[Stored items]
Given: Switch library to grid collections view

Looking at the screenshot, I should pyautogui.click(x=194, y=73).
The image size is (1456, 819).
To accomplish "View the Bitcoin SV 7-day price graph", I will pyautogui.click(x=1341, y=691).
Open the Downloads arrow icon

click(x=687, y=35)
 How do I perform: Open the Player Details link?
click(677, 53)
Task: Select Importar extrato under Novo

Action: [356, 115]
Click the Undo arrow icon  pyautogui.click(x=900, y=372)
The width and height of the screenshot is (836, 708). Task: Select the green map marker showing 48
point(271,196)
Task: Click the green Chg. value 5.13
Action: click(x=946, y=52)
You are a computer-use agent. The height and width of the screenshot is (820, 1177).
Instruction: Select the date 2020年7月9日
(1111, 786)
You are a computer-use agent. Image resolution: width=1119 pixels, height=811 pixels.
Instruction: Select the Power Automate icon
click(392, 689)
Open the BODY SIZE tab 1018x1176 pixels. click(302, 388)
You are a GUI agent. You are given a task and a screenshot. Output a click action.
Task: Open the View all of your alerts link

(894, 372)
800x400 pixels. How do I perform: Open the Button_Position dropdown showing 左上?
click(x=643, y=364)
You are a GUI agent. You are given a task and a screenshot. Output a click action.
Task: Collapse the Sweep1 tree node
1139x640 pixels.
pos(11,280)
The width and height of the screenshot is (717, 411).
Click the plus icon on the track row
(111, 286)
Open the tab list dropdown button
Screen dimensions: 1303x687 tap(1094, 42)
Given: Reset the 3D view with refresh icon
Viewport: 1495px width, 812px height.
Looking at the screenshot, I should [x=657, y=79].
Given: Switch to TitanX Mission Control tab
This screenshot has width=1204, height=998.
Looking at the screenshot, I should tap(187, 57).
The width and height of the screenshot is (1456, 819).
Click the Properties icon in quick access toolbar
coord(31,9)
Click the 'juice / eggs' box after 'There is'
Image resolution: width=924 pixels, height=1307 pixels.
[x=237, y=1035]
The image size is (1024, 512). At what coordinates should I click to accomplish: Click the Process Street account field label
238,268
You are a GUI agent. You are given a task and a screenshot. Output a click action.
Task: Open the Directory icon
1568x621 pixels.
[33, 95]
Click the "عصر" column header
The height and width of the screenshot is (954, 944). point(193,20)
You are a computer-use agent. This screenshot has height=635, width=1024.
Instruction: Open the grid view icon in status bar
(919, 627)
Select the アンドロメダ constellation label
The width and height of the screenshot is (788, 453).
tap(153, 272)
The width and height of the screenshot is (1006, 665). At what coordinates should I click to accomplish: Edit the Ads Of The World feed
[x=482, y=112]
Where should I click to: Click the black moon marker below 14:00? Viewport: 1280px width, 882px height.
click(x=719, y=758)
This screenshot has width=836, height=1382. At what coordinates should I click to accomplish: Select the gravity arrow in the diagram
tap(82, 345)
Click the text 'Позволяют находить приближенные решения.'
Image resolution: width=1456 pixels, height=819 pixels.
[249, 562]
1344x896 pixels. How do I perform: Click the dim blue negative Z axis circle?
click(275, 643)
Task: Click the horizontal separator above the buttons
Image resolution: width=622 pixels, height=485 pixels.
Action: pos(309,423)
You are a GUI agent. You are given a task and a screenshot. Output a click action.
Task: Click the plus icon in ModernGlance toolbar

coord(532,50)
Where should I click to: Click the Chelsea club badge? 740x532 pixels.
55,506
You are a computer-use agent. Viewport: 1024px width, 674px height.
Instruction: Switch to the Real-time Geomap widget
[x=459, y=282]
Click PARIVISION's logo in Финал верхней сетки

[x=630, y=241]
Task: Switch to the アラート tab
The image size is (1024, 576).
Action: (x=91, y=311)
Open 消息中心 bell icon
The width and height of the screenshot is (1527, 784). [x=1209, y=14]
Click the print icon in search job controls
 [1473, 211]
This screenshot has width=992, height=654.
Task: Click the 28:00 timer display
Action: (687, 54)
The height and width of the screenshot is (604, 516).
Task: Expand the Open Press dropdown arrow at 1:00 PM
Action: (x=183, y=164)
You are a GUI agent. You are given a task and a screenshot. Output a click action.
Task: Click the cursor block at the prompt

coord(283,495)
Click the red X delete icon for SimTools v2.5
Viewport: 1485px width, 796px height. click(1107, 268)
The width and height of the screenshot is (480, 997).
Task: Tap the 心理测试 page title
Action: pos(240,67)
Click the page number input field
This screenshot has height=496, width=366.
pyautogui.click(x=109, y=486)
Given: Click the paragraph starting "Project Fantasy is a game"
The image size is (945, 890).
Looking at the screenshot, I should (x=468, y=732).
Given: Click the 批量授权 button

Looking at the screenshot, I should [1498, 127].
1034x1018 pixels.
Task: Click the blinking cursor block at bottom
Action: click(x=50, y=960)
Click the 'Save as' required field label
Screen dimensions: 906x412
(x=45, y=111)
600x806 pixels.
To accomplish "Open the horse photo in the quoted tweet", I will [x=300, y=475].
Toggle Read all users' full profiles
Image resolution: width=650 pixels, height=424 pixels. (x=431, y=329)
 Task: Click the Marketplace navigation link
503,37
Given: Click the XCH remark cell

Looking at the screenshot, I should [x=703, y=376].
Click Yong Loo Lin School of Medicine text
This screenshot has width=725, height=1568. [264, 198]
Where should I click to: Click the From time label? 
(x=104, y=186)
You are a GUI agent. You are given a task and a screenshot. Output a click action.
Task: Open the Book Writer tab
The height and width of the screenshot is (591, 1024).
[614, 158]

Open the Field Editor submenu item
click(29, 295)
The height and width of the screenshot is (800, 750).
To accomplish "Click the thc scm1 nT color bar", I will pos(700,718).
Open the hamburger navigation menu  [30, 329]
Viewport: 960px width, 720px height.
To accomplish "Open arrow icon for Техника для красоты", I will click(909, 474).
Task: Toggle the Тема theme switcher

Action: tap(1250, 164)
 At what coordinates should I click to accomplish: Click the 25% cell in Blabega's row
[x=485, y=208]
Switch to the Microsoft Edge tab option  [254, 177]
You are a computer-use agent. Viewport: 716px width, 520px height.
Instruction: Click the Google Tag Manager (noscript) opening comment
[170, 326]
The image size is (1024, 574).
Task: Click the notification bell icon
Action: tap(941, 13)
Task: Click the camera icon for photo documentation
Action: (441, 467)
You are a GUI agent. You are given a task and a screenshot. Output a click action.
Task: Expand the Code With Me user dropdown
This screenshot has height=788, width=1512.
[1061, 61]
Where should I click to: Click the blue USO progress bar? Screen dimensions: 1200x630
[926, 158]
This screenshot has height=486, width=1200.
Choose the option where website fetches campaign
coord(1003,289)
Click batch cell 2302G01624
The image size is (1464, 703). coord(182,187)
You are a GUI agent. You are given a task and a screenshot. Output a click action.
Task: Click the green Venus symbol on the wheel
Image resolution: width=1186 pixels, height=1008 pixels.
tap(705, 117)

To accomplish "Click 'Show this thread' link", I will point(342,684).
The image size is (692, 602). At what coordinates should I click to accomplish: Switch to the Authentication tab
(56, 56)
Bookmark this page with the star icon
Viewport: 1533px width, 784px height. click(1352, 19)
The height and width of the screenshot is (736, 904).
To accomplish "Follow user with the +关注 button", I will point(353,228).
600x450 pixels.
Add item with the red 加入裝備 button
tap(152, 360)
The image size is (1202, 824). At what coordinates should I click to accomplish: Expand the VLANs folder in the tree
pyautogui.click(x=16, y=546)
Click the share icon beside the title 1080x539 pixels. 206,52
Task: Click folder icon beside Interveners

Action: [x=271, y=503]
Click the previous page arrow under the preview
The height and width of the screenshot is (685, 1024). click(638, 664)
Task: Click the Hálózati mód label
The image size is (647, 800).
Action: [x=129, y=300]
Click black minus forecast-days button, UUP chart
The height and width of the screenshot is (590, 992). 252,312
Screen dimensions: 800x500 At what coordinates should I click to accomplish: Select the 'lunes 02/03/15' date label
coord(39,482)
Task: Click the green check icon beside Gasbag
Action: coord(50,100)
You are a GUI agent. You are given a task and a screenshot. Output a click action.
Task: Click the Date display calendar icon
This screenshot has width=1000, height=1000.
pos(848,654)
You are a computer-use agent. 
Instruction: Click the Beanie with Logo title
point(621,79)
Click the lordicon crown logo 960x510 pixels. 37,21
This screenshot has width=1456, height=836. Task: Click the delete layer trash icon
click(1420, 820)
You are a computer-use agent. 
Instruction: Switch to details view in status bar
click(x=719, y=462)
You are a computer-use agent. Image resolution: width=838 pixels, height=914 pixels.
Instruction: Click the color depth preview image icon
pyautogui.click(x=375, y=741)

▶ _Exercise requirements_:
Your reply should consist only of the lines from the one containing "Instruction: Click the color" through the last line of the records, each reproduced exactly.

▶ _Exercise result_:
Instruction: Click the color depth preview image icon
pyautogui.click(x=375, y=741)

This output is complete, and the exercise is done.